George Will has been stealing my ideas! His views on the rising immigration controversy eerily follow my own. There are two facts that I think are inescapable. First, America must do better at protecting its borders. Will astutely give four reasons why.
But control belongs at the top of the agenda, for four reasons. First, control of borders is an essential attribute of sovereignty. Second, conditions along the border mock the rule of law. Third, large rallies by immigrants, many of them here illegally, protesting more stringent control of immigration reveal that many immigrants have, alas, assimilated: They have acquired the entitlement mentality created by America's welfare state, asserting an entitlement to exemption from the laws of the society they invited themselves into.
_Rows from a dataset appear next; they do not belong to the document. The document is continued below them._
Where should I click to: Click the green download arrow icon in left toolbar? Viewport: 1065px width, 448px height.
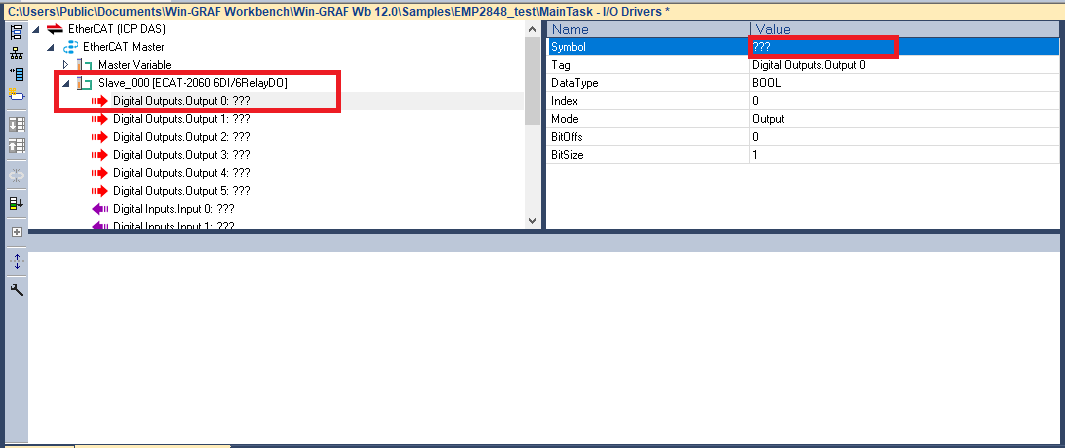16,203
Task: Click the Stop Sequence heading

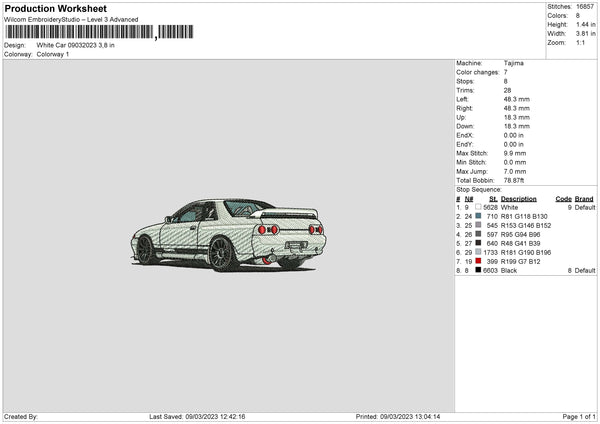Action: coord(479,188)
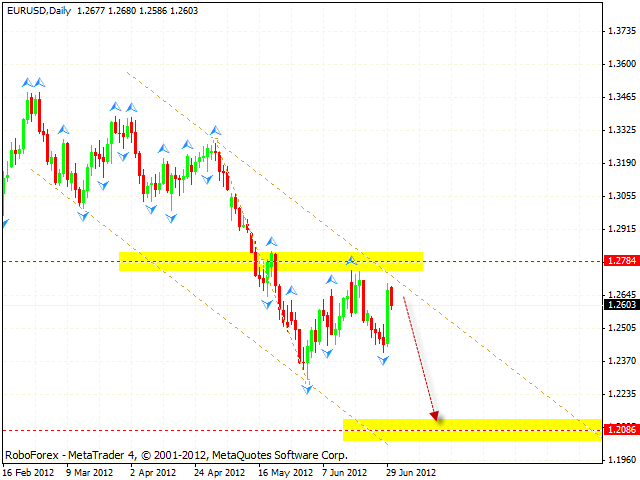Click the 24 Apr 2012 date label

tap(220, 471)
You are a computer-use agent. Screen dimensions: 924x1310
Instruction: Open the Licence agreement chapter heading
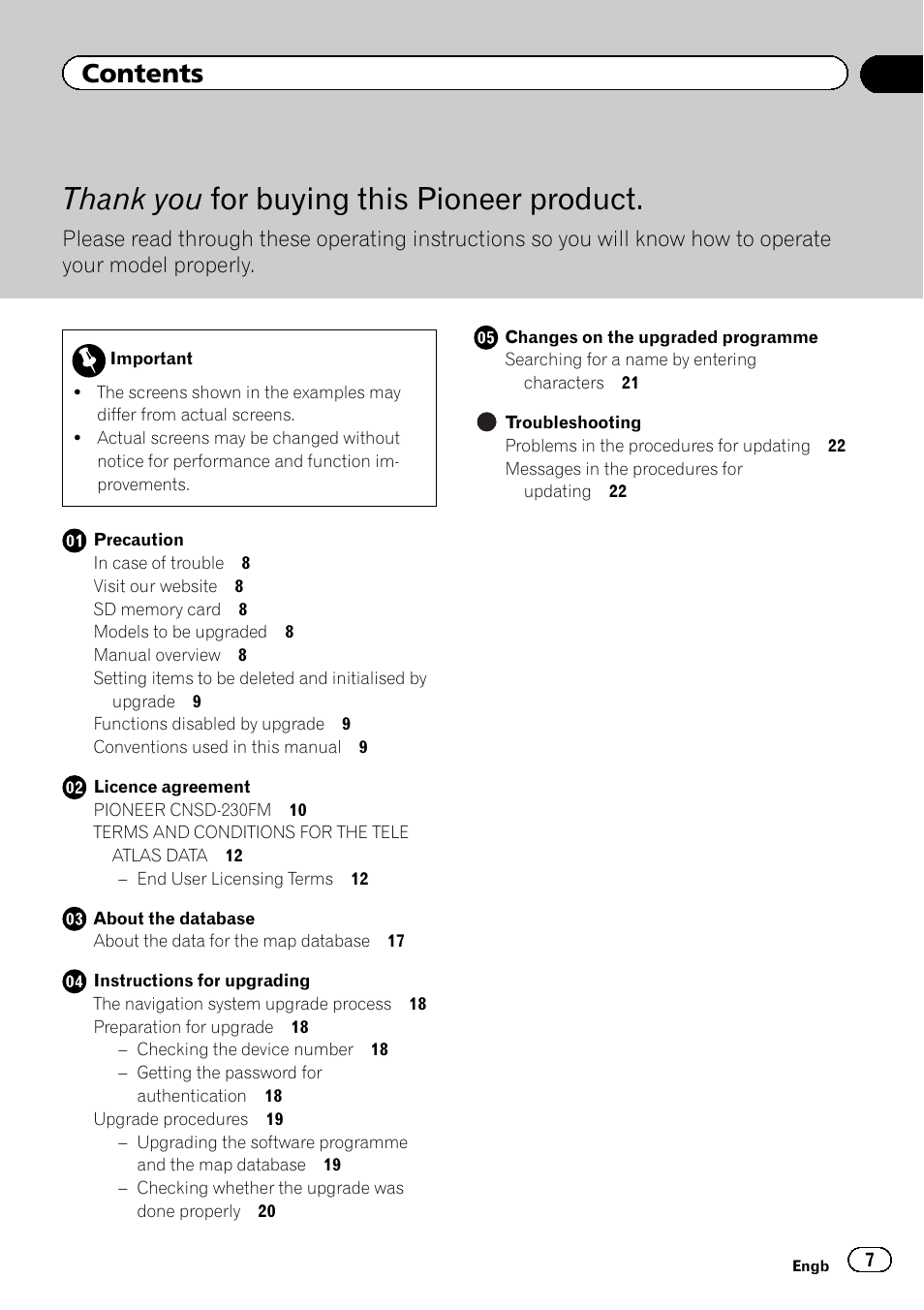pyautogui.click(x=171, y=788)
Fourth, giving Americans a sense that borders are controlled is a prerequisite for calm consideration of what policy that control should serve.
Second, the presence of 11 million illegal aliens (let's do away with the "undocumented worker" euphemism) cannot be wished away. Attempts to repatriate those illegals back to where they came from (we're talking mostly Mexico here, of course) are not plausible. Too many are now too imbedded into society. So some method of legalization and assimilation is the best policy. George Will calls those who oppose this policy, falsely calling it amnesty, "faux conservatives." This makes some angry, like Mark Krikorian, but Will's point is that Krikorian and his "let's deport all the illegals" crowd ignore reality, choosing to see the world as they wish it would be, rather than how it really is. That is most unconservative.
Our illegal immigrant problem has long passed the stage where an easy solution is in order. I find Will's plan to be the best of various bad alternatives.